Uncle Sam's Midland stretch


Friday, November 18, 2005
The Grand Rapids Press

If words have meaning, then those found in the Constitution should lead the U.S. Supreme Court to a swift conclusion in a Michigan wetland dispute. The case asks whether a wetland 20 miles from the nearest open water could in any way come under the heading of interstate commerce or otherwise be eligible for federal control.

The court ought to say "no," just as it did in a similar case in 2001. That '01 dispute centered on the Army Corps of Engineers' attempt to regulate a water-filled Chicago-area gravel pit. The Corps argued that the pit was used by migrating birds that cross state lines and thus fell under federal authority to regulate interstate commerce. The pit also was a federal domain, the Corps said, under the "navigable waters" provision of the 1972 Clean Water Act. The high court's rejection of those lines of thinking was a reminder that federal regulatory powers aren't unlimited.
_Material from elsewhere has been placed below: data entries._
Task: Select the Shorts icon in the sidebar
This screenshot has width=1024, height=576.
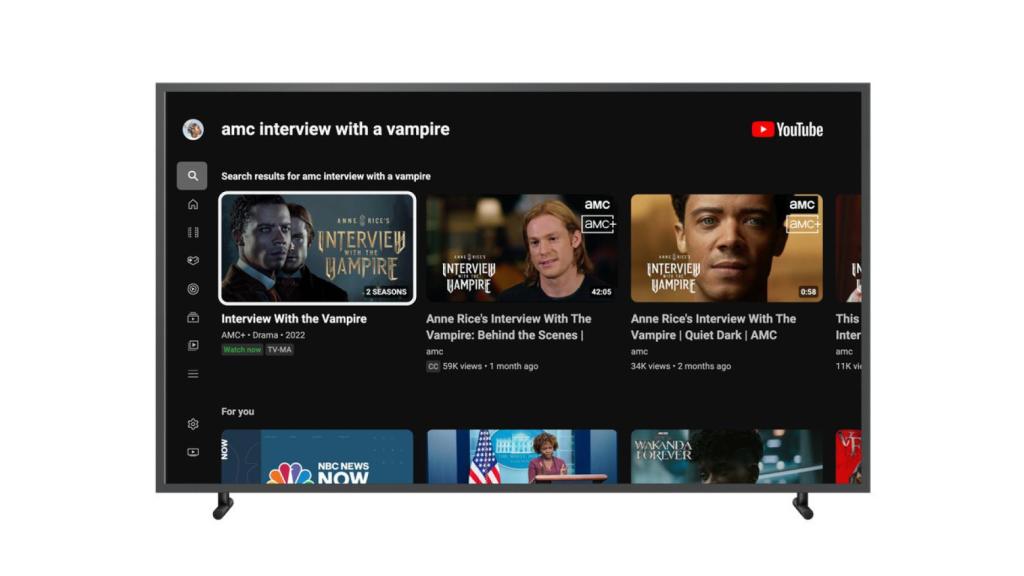Action: click(192, 232)
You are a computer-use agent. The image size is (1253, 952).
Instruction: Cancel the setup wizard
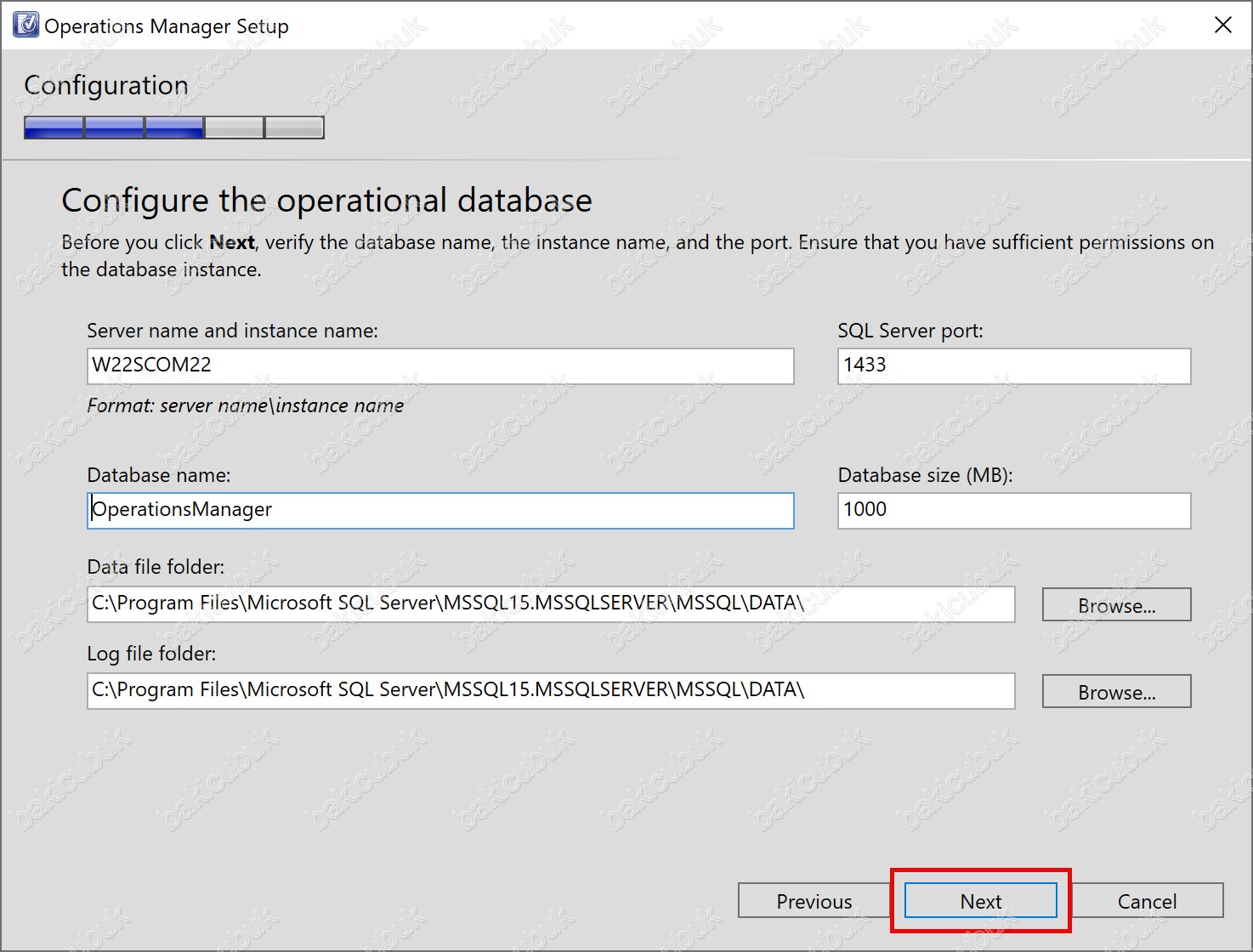[1148, 901]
The current case involves a Midland developer, John A. Rapanos, who in the 1980s pushed sand into a 175-acre site in Bay County, defying state authorities who said the property was a wetland. The U.S. Department of Justice and the Army Corps, citing a lack of a permit for the filling, won a felony conviction of Rapanos in federal court and a sentence that includes a $185,000 fine. The Department of Justice continues to seek prison time. The government also won a civil judgment in which it is seeking $13 million in fines and fees and wants Rapanos to forfeit 80 acres of his land.

The civil case is the one before the Supreme Court, likely to be heard early next year. The Rapanos challenge goes to the very authority of the federal government to be dictating his use of his land. The federal government historically, and rightly, has regulated navigable waters as a function of Constitution's "commerce clause" -- which grants to Congress power to "regulate commerce . . . among the several states."

The Army Corps of Engineers in 1974 interpreted the Clean Water Act's "navigable waters" to include adjacent wetlands as well.

But the Rapanos land is 20 miles from the nearest navigable water, the Saginaw Bay. The Army Corps says it has jurisdiction because of a "hydrological connection" -- that even dribbles from the Rapanos land could migrate through the underground into "navigable waters."

As with the Illinois case, the federal claim in the Rapanos situation goes far beyond the wording of the Constitution and certainly past any probable thinking of the founders. If federal authority can be conveyed via a subterranean "hydrological connection," are there any limits to federal jurisdiction?

And is it reasonable to infer that the Clean Water Act's reference to power over "navigable waters" can mean control over a wetland -- actually a cornfield -- 20 miles from the water's edge? Down that path lies a significant and unjustified expansion of federal control over private property and of land use. It also would endorse a continuing overextension of the commerce clause.

This dispute is not essentially about protection of wetlands. The nation and this state long ago recognized the important function of wetlands and the need to preserve them. The Rapanos case is about what levels of government, under the Constitution, should do the protecting and about where federal regulatory authority begins and ends. The case should turn on the language of the Constitution, the limits on federal powers provided there and the founders' efforts to respect private property. A federal reach 20 miles into Michigan's Bay County would go considerably past those boundaries.